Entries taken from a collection
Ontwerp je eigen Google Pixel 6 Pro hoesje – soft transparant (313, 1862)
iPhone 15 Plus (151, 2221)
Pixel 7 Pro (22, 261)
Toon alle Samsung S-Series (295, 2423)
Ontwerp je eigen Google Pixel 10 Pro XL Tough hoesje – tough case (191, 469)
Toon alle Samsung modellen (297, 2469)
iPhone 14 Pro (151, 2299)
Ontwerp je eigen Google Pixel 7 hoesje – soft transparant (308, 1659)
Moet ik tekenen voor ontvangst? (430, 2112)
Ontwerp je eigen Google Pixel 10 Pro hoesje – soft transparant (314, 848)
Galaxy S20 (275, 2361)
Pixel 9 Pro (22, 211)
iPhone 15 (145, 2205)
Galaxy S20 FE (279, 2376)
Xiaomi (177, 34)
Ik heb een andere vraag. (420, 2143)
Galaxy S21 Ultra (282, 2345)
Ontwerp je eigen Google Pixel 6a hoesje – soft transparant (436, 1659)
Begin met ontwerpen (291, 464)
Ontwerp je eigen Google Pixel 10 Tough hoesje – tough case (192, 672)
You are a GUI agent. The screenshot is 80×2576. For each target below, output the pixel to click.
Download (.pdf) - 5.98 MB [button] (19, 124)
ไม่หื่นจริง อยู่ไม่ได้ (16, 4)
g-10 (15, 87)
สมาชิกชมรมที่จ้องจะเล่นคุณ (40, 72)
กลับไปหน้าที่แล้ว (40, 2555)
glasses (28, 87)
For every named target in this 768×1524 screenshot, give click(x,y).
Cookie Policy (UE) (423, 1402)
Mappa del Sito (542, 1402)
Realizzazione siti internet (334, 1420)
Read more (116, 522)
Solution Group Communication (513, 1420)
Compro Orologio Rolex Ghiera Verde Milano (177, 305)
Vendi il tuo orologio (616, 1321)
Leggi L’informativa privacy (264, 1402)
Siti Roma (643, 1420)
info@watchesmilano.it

■ BRIEF:
Filter the records for the string "soft" and copy every line that holds it.

■ PROBLEM SOLUTION:
Ontwerp je eigen Google Pixel 6 Pro hoesje – soft transparant (313, 1862)
Ontwerp je eigen Google Pixel 7 hoesje – soft transparant (308, 1659)
Ontwerp je eigen Google Pixel 10 Pro hoesje – soft transparant (314, 848)
Ontwerp je eigen Google Pixel 6a hoesje – soft transparant (436, 1659)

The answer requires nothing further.